The team found little association between anxiety and depression among subjects with rheumatoid arthritis PRS. However, these symptoms are common in patients with RA, which suggests that anxiety and depression may be caused by disease-associated factors, such as joint pain, social isolation, and certain medications.

Implications for Clinicians

Rheumatoid arthritis is generally considered a connective tissue disorder affecting joints and not a disorder of the brain, despite evidence of its effect on neurological function.1 These new findings indicate that clinicians should take central nervous system (CNS) function into account as part of evaluation and management of the disease.

“The study does lend support to the notion that RA is perhaps not just a connective tissue disorder,” Dr. Marovino said, “and providers should consider the CNS ramifications given the evidence we do have, including this study, that supports a link between cognitive disorder and RA through immune system functions.”
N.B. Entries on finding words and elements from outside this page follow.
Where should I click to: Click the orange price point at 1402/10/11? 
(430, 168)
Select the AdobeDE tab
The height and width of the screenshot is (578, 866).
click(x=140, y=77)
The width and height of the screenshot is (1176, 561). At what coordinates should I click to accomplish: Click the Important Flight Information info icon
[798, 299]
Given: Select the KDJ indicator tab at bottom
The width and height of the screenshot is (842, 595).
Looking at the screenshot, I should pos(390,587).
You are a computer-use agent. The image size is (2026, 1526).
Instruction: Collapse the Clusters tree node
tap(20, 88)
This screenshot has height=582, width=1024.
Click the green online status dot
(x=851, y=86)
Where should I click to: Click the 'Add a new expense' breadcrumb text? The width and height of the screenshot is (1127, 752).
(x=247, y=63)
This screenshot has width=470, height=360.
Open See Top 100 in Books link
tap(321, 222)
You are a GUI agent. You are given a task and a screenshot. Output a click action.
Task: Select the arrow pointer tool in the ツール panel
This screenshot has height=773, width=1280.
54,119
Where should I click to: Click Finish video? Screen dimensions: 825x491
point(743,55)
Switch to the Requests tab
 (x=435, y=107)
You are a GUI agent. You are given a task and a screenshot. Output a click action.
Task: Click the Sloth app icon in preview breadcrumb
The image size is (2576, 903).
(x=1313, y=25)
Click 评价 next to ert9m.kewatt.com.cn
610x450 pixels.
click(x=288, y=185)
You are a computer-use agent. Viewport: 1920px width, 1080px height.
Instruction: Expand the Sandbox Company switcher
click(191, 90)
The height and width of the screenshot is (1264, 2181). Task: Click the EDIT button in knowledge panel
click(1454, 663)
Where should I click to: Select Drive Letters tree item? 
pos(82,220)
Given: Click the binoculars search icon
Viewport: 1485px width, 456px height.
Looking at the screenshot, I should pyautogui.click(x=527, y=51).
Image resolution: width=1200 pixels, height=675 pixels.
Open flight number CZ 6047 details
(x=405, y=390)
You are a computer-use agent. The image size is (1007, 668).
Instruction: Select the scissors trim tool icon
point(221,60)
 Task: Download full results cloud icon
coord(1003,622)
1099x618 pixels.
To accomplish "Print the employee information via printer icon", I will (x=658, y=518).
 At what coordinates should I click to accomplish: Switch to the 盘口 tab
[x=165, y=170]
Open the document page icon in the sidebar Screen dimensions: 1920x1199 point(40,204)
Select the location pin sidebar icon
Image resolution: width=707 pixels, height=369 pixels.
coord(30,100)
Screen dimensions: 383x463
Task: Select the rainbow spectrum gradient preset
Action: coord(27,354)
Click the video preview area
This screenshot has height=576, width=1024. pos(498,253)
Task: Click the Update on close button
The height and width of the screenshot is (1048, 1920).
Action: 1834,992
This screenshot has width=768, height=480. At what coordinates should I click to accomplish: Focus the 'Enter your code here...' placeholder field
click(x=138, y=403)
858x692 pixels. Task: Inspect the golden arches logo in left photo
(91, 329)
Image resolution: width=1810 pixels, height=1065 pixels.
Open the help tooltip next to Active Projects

Added Dr. Jones, “Our results suggest that cognitive difficulties should be considered as a component of RA that are not just secondary to disease-related factors. It may also be important to assess and monitor cognitive impairment in patients with RA, especially as cognitive factors impact activities of daily living.”

In addition to highlighting the need for taking cognitive function into account when treating RA, this research may provide insight and future direction for the study of the immune system’s role in cognitive function. “One benefit from this study is that it provides more evidence for the role of the immune system in pathologies that we did not know might be related, which also provides investigators other areas for research to identify novel treatment strategies aimed at ameliorating psychological impairments,” Dr. Marovino noted.